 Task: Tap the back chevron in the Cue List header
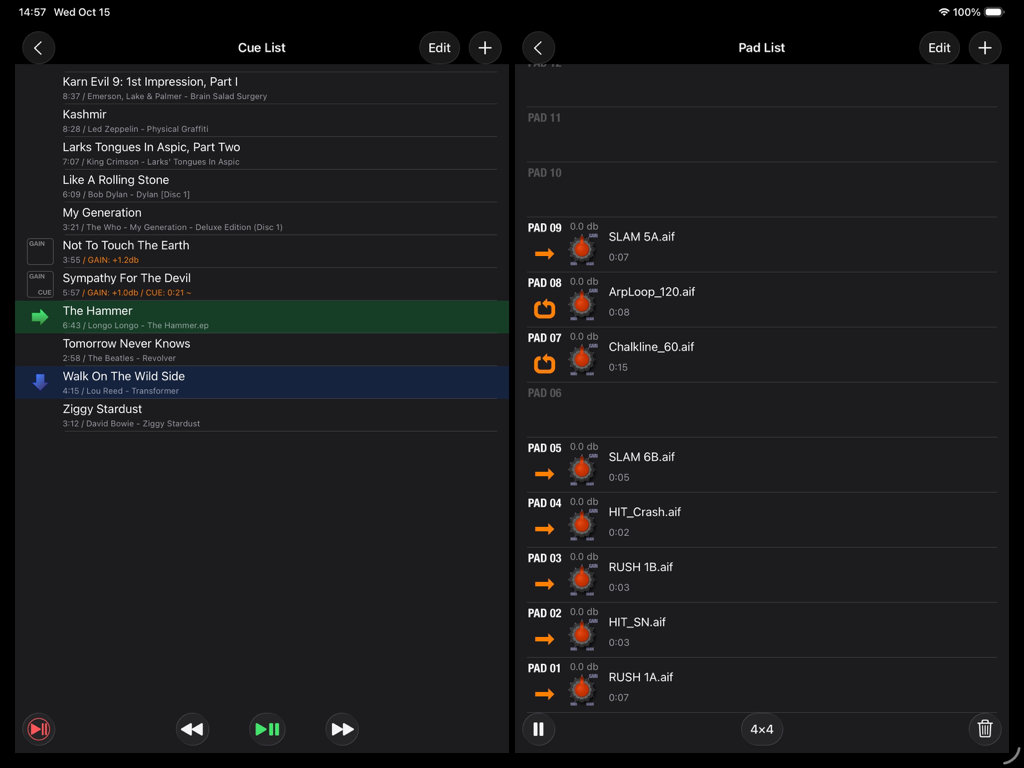(x=38, y=47)
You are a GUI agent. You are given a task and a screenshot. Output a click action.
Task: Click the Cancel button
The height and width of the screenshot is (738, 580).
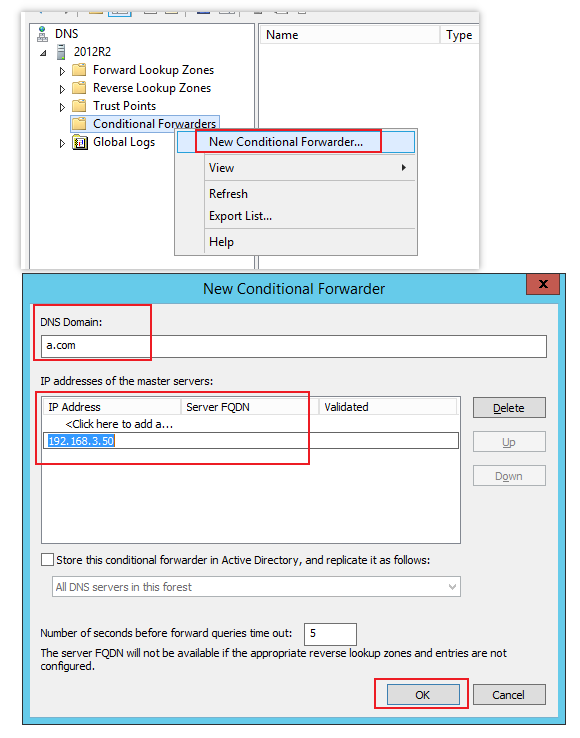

● **What you are asked to do**: Rewrite all the records with "Cancel" changed to "Close" and everything else unchanged. Leave the pictures out.

● **Output of the exercise**:
 Task: Tap the back chevron in the Cue List header
(x=38, y=47)
You are a GUI agent. You are given a task and a screenshot. Output a click action.
Task: Click the Close button
The height and width of the screenshot is (738, 580).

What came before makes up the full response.